◆ **What the task requires**
Reproduce the items below word for word, from the very first one down to the line containing "taskbar-item-label: Scuola3D - Un mondo... is", including that line.
──────────────────────────────
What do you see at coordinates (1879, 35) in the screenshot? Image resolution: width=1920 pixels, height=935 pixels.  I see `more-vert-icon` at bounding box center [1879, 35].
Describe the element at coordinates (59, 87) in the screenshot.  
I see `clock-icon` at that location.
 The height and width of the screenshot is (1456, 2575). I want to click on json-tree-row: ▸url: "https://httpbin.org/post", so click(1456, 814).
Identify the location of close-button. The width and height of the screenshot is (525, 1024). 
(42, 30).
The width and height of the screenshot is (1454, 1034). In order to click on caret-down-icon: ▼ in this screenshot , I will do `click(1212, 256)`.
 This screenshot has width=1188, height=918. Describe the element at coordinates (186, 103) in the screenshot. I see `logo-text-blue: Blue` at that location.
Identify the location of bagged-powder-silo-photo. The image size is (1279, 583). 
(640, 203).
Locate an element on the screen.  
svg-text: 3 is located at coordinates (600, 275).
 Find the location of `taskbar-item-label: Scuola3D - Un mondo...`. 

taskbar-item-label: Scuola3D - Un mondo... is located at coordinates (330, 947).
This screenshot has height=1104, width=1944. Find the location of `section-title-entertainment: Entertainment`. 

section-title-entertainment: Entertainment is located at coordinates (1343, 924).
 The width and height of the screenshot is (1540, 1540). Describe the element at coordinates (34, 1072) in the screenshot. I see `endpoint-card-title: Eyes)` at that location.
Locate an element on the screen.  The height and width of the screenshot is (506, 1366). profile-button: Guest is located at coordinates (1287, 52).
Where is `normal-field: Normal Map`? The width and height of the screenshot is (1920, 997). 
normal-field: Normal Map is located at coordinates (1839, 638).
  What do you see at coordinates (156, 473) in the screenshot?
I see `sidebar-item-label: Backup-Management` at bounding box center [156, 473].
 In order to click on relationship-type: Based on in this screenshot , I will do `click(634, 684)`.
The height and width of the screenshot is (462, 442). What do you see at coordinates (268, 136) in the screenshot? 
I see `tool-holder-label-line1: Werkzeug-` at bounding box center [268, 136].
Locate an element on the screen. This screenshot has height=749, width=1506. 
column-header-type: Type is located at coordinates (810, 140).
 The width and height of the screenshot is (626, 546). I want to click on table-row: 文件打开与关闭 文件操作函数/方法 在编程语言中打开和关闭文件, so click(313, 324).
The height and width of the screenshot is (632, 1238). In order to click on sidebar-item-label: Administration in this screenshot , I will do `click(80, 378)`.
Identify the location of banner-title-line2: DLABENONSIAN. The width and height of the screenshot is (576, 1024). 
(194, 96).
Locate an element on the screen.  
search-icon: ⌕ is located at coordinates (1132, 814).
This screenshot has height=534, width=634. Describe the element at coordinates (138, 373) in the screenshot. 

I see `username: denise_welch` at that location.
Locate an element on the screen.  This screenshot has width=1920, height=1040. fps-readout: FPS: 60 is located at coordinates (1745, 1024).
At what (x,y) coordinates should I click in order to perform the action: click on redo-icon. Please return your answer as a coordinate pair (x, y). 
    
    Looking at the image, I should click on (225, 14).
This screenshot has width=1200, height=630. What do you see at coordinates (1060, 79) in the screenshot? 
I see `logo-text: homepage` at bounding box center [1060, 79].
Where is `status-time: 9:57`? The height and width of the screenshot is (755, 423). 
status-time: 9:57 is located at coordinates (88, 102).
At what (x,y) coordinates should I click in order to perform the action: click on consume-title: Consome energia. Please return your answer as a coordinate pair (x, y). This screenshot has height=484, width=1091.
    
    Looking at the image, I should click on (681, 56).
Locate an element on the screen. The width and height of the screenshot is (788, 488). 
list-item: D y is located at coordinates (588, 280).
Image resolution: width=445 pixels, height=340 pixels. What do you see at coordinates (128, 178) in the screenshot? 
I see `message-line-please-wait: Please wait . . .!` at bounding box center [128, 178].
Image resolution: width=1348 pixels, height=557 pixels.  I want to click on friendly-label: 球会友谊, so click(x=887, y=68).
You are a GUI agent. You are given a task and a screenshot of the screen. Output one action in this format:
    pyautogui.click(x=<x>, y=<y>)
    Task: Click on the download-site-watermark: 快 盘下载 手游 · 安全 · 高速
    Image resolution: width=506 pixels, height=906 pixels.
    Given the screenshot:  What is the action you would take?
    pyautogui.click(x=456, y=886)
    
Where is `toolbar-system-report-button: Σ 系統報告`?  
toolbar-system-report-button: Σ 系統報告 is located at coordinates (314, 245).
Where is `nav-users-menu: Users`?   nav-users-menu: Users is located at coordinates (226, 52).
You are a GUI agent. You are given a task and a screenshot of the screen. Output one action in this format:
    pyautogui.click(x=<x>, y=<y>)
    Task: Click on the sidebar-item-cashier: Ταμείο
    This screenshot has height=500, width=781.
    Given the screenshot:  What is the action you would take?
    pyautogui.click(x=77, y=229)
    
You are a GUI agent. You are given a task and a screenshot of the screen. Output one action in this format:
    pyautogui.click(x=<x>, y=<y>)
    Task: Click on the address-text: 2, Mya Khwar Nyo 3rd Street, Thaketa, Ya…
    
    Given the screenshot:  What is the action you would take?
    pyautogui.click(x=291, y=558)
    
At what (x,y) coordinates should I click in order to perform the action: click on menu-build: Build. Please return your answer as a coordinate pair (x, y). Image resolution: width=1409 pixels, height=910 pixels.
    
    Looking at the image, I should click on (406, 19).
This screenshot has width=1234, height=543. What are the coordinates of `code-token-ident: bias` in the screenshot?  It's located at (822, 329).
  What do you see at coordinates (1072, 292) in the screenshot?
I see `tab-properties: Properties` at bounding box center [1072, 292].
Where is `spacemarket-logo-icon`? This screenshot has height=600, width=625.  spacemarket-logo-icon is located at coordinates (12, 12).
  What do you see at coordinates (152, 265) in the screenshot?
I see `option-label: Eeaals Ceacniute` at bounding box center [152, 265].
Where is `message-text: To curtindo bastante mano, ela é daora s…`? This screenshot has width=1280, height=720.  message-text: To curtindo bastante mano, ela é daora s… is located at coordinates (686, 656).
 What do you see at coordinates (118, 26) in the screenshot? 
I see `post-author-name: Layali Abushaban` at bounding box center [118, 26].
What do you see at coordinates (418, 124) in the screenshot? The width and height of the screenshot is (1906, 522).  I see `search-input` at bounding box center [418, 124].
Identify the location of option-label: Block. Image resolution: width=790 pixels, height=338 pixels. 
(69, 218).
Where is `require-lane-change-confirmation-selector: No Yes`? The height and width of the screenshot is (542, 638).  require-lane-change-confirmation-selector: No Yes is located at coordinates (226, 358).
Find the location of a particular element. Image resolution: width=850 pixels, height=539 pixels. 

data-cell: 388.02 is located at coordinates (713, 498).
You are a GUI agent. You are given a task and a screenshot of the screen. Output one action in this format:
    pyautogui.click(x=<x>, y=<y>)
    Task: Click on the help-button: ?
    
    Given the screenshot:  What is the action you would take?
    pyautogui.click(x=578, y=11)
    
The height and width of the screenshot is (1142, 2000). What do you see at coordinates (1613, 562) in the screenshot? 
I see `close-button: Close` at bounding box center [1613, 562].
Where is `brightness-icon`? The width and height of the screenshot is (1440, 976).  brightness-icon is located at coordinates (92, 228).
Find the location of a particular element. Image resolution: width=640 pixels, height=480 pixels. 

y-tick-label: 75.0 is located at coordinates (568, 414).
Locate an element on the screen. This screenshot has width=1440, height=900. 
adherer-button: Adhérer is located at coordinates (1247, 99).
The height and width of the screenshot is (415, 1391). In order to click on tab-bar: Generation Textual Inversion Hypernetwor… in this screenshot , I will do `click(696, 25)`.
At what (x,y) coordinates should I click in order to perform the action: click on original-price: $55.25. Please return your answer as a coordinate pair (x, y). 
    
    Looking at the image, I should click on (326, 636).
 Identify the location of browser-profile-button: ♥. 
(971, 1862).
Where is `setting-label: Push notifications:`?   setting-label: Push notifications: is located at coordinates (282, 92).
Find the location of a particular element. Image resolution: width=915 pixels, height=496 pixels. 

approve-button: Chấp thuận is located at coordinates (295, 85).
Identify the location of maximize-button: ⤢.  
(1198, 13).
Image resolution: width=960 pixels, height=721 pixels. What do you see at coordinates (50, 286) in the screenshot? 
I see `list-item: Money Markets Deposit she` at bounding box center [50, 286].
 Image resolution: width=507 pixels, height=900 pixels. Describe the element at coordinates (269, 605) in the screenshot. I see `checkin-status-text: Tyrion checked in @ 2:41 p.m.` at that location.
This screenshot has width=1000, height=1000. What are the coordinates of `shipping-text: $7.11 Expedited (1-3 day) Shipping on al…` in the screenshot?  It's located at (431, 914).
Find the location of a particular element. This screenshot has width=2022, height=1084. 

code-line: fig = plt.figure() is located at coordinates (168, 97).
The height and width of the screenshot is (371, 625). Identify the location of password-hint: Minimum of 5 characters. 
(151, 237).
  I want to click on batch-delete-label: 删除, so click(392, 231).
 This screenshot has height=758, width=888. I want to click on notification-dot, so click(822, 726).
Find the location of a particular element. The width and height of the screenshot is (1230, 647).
──────────────────────────────
◆ **Exercise response**
What do you see at coordinates (1879, 35) in the screenshot? Image resolution: width=1920 pixels, height=935 pixels.  I see `more-vert-icon` at bounding box center [1879, 35].
Describe the element at coordinates (59, 87) in the screenshot.  
I see `clock-icon` at that location.
 The height and width of the screenshot is (1456, 2575). I want to click on json-tree-row: ▸url: "https://httpbin.org/post", so click(1456, 814).
Identify the location of close-button. The width and height of the screenshot is (525, 1024). 
(42, 30).
The width and height of the screenshot is (1454, 1034). In order to click on caret-down-icon: ▼ in this screenshot , I will do `click(1212, 256)`.
 This screenshot has width=1188, height=918. Describe the element at coordinates (186, 103) in the screenshot. I see `logo-text-blue: Blue` at that location.
Identify the location of bagged-powder-silo-photo. The image size is (1279, 583). 
(640, 203).
Locate an element on the screen.  
svg-text: 3 is located at coordinates (600, 275).
 Find the location of `taskbar-item-label: Scuola3D - Un mondo...`. 

taskbar-item-label: Scuola3D - Un mondo... is located at coordinates (330, 947).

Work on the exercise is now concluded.